Top 10 Standard Of Living Cities In The U.S.

Here's a 2011 USNWR table of interest:

Below are the 10 metropolitan areas with the highest adjusted median household incomes, as computed from 2009 median household income and cost of living data.

Metro Area COLI 2009 Median Household Income 2009 Adjusted Median Income 
Des Moines, Iowa 90.6 $56,576 $62,446
Washington-Arlington-Alexandria, D.C.-Va.-Md.-W.Va. 138.6 85,168 61,449
Worcester, Mass. 103.7 63,360 61,099
Houston-Sugar Land-Baytown, Texas 89.3 54,146 60,634
Ogden-Clearfield, Utah* 100 60,208 60,208
Colorado Springs, Colo. 92.3 55,176 59,779
Dallas-Plano-Irving, Texas 92.1 54,539 59,217
Madison, Wisc.* 96.2 56,709 58,949
Atlanta-Sandy Springs-Marietta, Ga. 94.2 55,464 58,879
Raleigh-Cary, N.C. 101.3 59,316 58,555

The weather isn't great in Des Moines, but the scenery isn't quite as flat as I expected from Illinois. (Here's the Waveland golf course, for instance.)

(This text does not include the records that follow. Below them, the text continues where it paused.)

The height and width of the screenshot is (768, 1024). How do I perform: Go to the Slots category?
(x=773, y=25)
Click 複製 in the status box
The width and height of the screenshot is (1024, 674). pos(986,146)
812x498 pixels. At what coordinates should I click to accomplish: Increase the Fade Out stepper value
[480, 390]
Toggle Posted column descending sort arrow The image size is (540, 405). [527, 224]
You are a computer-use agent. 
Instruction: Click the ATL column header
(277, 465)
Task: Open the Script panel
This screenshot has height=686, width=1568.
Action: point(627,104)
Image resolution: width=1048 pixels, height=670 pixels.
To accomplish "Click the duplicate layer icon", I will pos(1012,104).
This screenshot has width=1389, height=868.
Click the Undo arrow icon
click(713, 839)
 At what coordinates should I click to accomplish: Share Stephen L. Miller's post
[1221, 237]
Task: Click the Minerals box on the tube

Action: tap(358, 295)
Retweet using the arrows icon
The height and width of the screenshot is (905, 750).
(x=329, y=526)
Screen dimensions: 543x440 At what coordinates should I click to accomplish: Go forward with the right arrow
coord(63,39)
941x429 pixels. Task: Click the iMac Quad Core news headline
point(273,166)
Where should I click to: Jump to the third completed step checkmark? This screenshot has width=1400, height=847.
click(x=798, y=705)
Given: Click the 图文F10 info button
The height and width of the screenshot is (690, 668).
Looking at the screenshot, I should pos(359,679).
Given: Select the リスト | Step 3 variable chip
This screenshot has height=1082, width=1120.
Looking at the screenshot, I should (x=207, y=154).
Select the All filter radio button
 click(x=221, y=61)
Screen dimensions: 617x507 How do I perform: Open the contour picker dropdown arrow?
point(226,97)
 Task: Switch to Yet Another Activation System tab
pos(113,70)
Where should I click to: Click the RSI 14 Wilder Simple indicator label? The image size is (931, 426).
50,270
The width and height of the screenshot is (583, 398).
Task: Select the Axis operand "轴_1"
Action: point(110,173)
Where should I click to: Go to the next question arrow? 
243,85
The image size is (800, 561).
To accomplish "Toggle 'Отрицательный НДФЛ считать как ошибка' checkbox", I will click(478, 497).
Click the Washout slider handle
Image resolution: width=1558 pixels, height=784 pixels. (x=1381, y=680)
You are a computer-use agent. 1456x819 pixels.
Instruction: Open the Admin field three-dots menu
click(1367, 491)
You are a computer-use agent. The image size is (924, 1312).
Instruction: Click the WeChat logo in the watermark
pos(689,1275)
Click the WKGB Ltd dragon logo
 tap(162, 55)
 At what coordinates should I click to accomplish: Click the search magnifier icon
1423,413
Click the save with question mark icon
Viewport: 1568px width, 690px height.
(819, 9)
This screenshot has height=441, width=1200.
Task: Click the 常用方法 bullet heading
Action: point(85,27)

D.C. is expensive, but the people who live there seem to be good decision makers about making money. It's almost like they know things we don't know, as if they have inside information.

Most of the rest of the list are the Dirt Gap usual suspects.

And here are the ten lowest standard of living metropolitan areas:
Metro Area COLI 2009 Median Household Income 2009 Adjusted Median Income 
McAllen-Edinburg-Mission, Texas 87.2 30,460 34,931
New York-White Plains-Wayne, N.Y.-N.J. 177.8 62,887 35,370
Modesto, Calif.* 136.6 48,716 35,663
Fresno, Calif. 120.1 45,661 38,019
El Paso, Texas 89.7 36,146 40,297
Honolulu, Hawaii 166.3 67,744 40,736
Springfield, Mass.* 119.8 49,177 41,049
Los Angeles-Long Beach-Glendale, Calif. 141.6 58,525 41,331
Miami-Miami Beach-Kendall, Fla. 109.8 45,946 41,845
Scranton--Wilkes-Barre, Pa.* 98.1 41,823 42,633

Now, I would argue that Honolulu, New York, Miami, and L.A., have other things going for them that aren't measured in these statistics (e.g., nice weather or attractive women). But what do McAllen, Modesto, and Fresno have going for them? Cheap chalupas?

The Worcester, MA v. Springfield, MA conundrum is a little strange. They are both very old manufacturing cities. Worcester is 48 miles west of downtown Boston, while Springfield is 91 miles west, so Worcester might be an exurb now with big city salaries, while Springfield is too far to commute to the Boston area, while Hartford 27 miles to the south is decaying. But I don't really know much about Massachusetts. Springfield is 1/3rd Puerto Rican, which doesn't help median income stats.